Net income of US$922m (1Q24: US$351m)
Net income per share up 102% to US$0.81 but below US$0.86 consensus
Average realised gold price of US$2,518/oz (1Q24: US$1,906)
All-in sustaining costs of US$1,611/oz (1Q24: US$1,376) compared to market expectations of US$1,445/oz
Lihir, Cerro Negro and Akyem were the main drivers of higher costs
December quarter guidance implies significantly lower cost expectations and an increase in buyback program to US$3 billion in total
The below topics have been answered by CEO Tom Palmer, COO Natascha Viljoen and Executive Vice President Karyn Ovelmen.
2025 production outlook: "Looking ahead to 2025, we expect gold production next year from Lihir will be largely consistent with this year and around 250,000 ounces lower than our initial guidance for 2025 that we provided back in February."
Cost outlook: "All-in sustaining costs for the fourth quarter are expected to be approximately US$1,475 an ounce, which represents an 8% reduction compared to the third quarter."

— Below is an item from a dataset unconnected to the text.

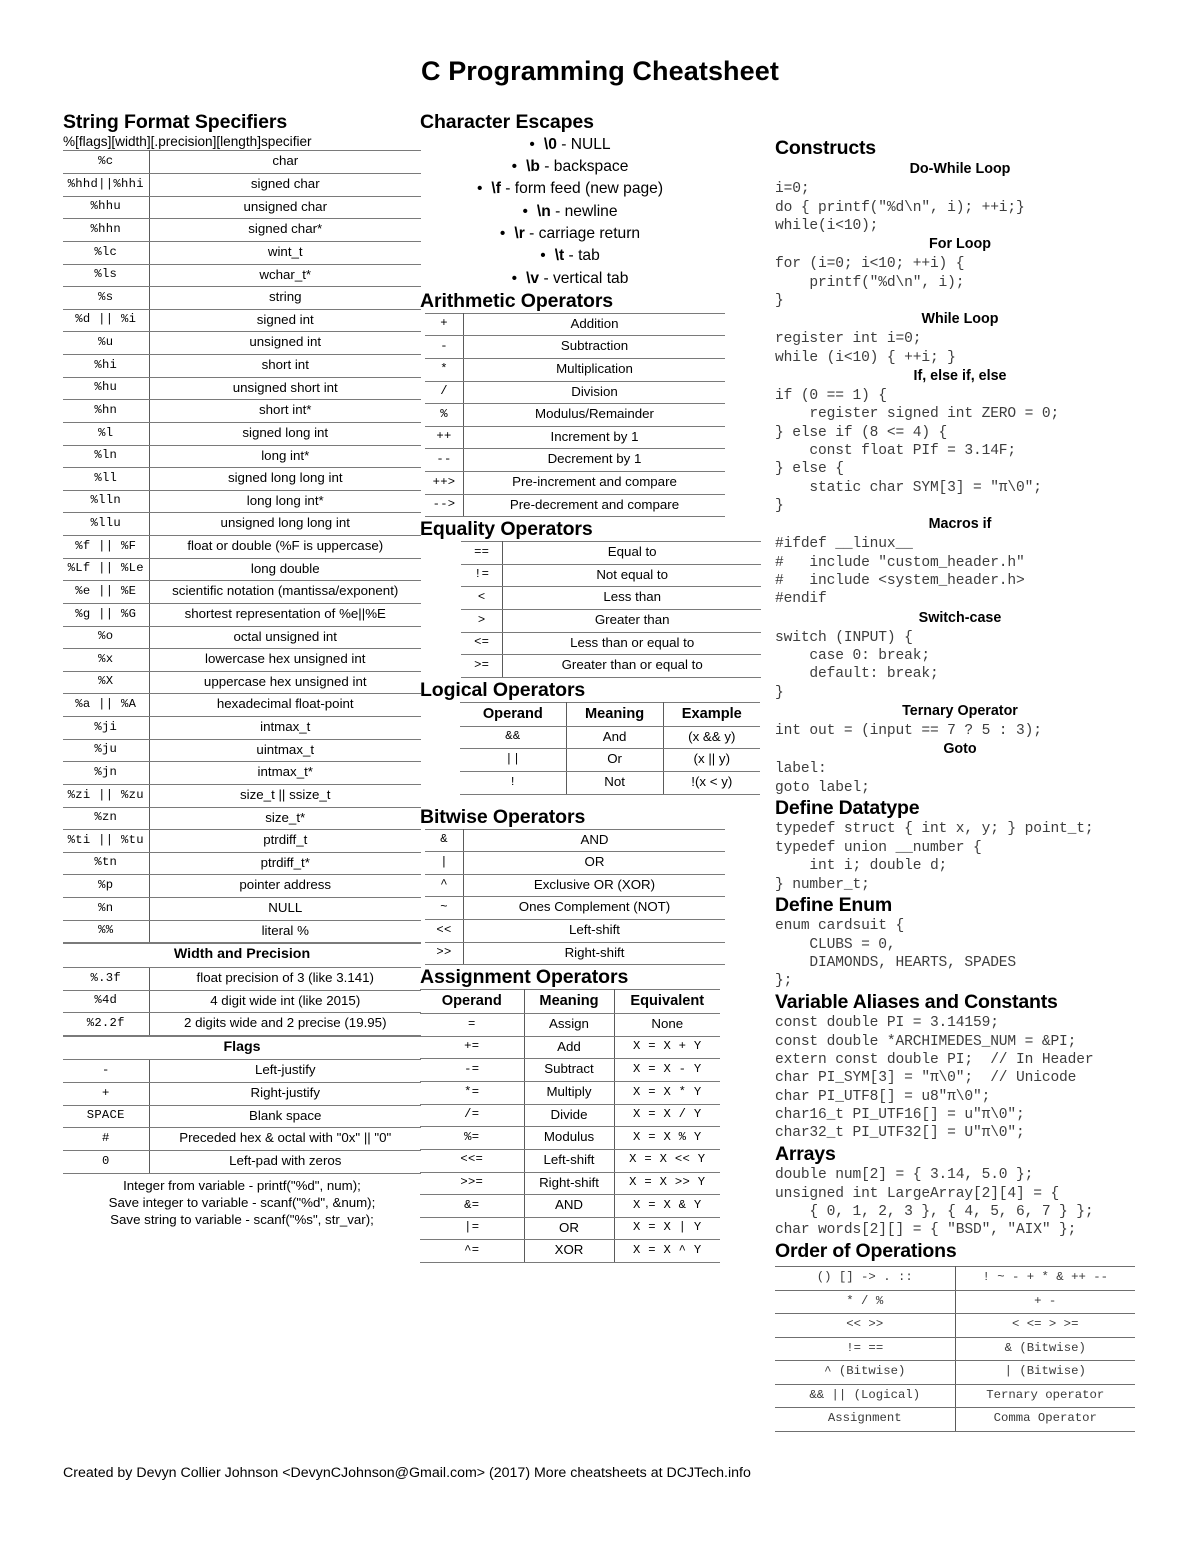  I want to click on cell-operand: +=, so click(472, 1048).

Cost drivers: "Increased production taxes and royalties from the higher gold price environment and slightly higher G&A spend, largely due to an increase in contracted labor."
Synergy realisation: "When we announced our decision to acquire Newcrest, we committed to delivering $500 million in synergies from three areas: G&A, supply chain, and our Full Potential program. And as of today, we have achieved that $500 million synergy run rate."

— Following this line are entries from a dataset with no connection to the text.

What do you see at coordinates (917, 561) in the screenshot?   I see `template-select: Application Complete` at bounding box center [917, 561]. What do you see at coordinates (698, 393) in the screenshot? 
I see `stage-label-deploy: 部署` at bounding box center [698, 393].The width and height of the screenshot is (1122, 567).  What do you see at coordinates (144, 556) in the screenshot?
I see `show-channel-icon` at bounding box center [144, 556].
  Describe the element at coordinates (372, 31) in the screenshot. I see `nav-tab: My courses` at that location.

Divestment progress: "Our non-core divestment program has advanced meaningfully, with the two recently announced transactions expected to deliver up to $1.5 billion in combined gross proceeds."

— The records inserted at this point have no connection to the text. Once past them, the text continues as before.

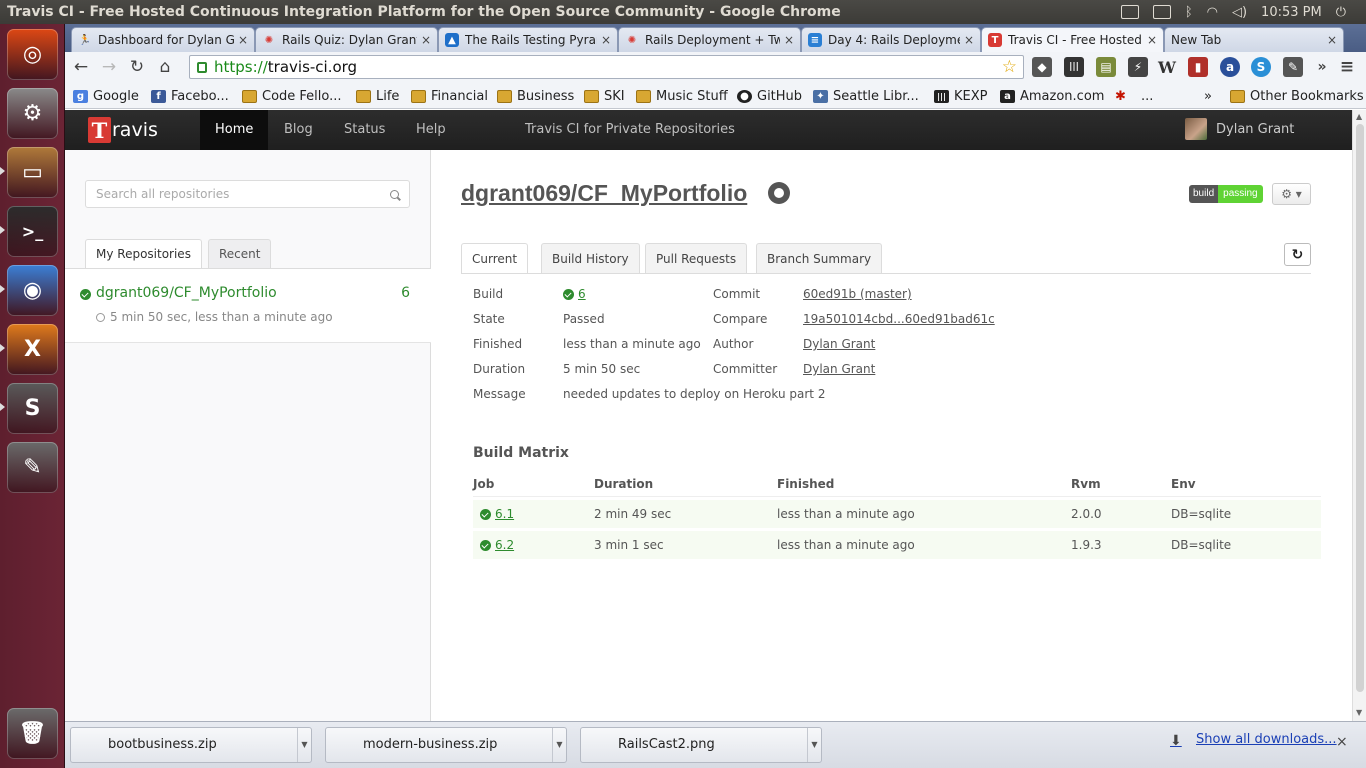 The width and height of the screenshot is (1366, 768). Describe the element at coordinates (1072, 40) in the screenshot. I see `tab-travis-ci: T Travis CI - Free Hosted ×` at that location.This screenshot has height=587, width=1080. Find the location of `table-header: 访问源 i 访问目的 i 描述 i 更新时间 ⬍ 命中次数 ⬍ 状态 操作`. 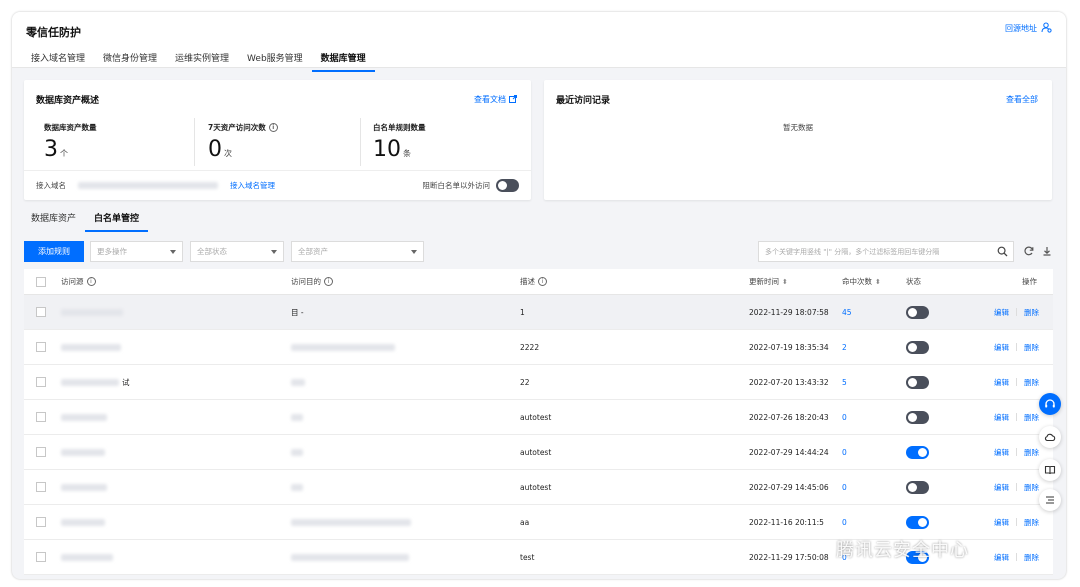

table-header: 访问源 i 访问目的 i 描述 i 更新时间 ⬍ 命中次数 ⬍ 状态 操作 is located at coordinates (538, 282).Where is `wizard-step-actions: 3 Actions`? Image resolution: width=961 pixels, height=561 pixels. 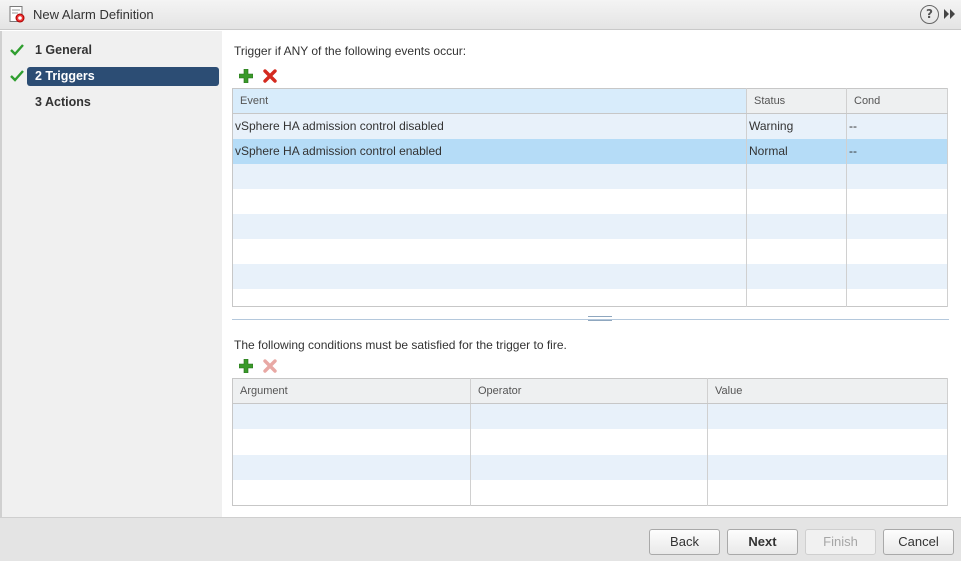
wizard-step-actions: 3 Actions is located at coordinates (123, 102).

Debt position: "We purchased $233 million in nominal debt ... To date, we've now retired nearly $500 million for the year. We ended the quarter with $7.1 billion in total liquidity. And our gross debt now stands at $8.5 billion compared to our target of $8 billion."
Buyback progress: "Since our last earnings call, we repurchased 9.4 million shares at an average price of US$53.16 per share for a total cost of $500 million. Newmont’s board authorized an additional $2 billion share repurchase program, bringing our total authorization to $3 billion."
Is it realistic to expect unit costs to moderate over time or should we assume inflation is the best-case scenario: "So if you look forward, if gold price eases, you'd expect the cost of producing an ounce to ease... We have 11 managed operations going forward where we're going to be in a position to be looking over the long term and then strengthening and growing those margins."
Inflation trends: "It's the labor costs where we're seeing that escalation, particularly the contracted labor ..."
Cost drivers: "Largely what you're seeing is the costs we're seeing this year for labor, whether it be employees or contractor labor, staying about the same going into next year, and the driver is lower volume and the sustaining capital."
Are synergies fully reflected in Q3 numbers, given the 7% QoQ increase in opex: "Key driver that's going to flow through in the fourth quarter is a very strong gold production quarter... So that's what you're going to see drive that improvement in the fourth quarter."